• _Records to process_
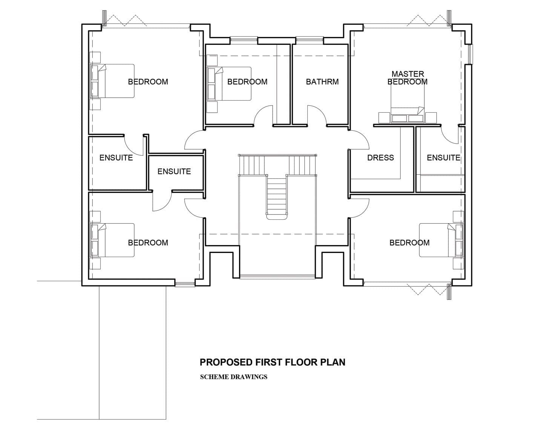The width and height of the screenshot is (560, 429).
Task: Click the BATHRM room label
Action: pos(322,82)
* * *
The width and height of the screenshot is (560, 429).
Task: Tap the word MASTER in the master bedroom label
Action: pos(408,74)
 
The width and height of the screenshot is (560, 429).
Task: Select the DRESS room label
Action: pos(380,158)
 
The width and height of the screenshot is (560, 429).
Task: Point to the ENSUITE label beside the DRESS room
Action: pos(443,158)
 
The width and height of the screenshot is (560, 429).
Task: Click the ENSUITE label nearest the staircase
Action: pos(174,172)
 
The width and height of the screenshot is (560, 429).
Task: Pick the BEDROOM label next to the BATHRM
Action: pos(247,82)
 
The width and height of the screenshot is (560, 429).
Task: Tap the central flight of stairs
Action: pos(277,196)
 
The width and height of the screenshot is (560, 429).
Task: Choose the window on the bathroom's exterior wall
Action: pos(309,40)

• _Request_
Count the lines in the material above that contain the string "DRESS", matching case exactly. Give only the number.

• _Problem solution_
2